**TASK STATEMENT**
Return the following items verbatim, beginning at the line that contains "This screenshot has height=924, width=1294." and ending after the line that contains "tap(32, 44)", with both of those lines included.

[DATA FOR PROCESSING start]

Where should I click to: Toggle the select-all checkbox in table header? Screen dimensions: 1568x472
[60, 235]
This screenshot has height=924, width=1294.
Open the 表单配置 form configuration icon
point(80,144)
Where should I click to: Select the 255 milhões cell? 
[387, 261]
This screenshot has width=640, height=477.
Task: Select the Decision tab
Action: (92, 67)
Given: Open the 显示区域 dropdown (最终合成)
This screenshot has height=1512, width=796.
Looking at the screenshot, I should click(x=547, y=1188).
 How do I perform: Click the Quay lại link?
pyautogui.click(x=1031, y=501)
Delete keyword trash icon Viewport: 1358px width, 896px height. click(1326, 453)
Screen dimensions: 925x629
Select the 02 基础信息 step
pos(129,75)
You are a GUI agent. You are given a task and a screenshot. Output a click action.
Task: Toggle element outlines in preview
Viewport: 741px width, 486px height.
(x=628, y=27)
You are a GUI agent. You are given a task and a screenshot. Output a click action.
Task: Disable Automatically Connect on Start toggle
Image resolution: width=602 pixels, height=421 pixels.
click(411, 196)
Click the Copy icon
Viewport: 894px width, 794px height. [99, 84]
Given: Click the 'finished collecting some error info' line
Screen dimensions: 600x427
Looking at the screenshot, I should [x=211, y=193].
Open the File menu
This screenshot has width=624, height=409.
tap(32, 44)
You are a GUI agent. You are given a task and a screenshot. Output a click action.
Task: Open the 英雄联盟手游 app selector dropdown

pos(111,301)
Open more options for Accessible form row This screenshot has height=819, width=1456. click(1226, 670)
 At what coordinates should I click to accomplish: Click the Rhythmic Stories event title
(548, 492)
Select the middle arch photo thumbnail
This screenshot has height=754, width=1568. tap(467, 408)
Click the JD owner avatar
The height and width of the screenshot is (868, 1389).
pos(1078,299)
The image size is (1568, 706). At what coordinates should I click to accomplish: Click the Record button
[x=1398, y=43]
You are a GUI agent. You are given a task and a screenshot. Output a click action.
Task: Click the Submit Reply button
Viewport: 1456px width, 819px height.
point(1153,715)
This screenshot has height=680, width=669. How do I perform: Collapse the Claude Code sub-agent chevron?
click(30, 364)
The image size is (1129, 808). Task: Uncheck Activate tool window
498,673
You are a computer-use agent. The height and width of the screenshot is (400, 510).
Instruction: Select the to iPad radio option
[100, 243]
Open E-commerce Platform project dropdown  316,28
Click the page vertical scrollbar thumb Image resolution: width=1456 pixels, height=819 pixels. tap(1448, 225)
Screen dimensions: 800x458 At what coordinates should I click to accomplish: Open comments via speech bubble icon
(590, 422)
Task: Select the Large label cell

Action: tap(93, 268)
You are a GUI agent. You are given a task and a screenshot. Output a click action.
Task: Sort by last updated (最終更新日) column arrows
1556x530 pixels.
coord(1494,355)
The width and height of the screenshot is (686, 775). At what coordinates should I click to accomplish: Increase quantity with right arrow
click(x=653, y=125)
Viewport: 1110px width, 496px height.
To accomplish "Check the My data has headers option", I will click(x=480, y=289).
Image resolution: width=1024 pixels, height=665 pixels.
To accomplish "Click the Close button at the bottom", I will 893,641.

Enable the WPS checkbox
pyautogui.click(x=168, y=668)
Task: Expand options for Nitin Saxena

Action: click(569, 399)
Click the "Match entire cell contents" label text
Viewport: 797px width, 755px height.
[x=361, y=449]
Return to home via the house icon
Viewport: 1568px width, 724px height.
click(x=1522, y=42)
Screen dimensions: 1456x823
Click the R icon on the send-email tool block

[DATA FOR PROCESSING end]

**SOLUTION TO THIS TASK**
This screenshot has height=924, width=1294.
Open the 表单配置 form configuration icon
point(80,144)
Where should I click to: Select the 255 milhões cell? 
[387, 261]
This screenshot has width=640, height=477.
Task: Select the Decision tab
Action: (92, 67)
Given: Open the 显示区域 dropdown (最终合成)
This screenshot has height=1512, width=796.
Looking at the screenshot, I should click(x=547, y=1188).
 How do I perform: Click the Quay lại link?
pyautogui.click(x=1031, y=501)
Delete keyword trash icon Viewport: 1358px width, 896px height. click(1326, 453)
Screen dimensions: 925x629
Select the 02 基础信息 step
pos(129,75)
You are a GUI agent. You are given a task and a screenshot. Output a click action.
Task: Toggle element outlines in preview
Viewport: 741px width, 486px height.
(x=628, y=27)
You are a GUI agent. You are given a task and a screenshot. Output a click action.
Task: Disable Automatically Connect on Start toggle
Image resolution: width=602 pixels, height=421 pixels.
click(411, 196)
Click the Copy icon
Viewport: 894px width, 794px height. [99, 84]
Given: Click the 'finished collecting some error info' line
Screen dimensions: 600x427
Looking at the screenshot, I should [x=211, y=193].
Open the File menu
This screenshot has width=624, height=409.
tap(32, 44)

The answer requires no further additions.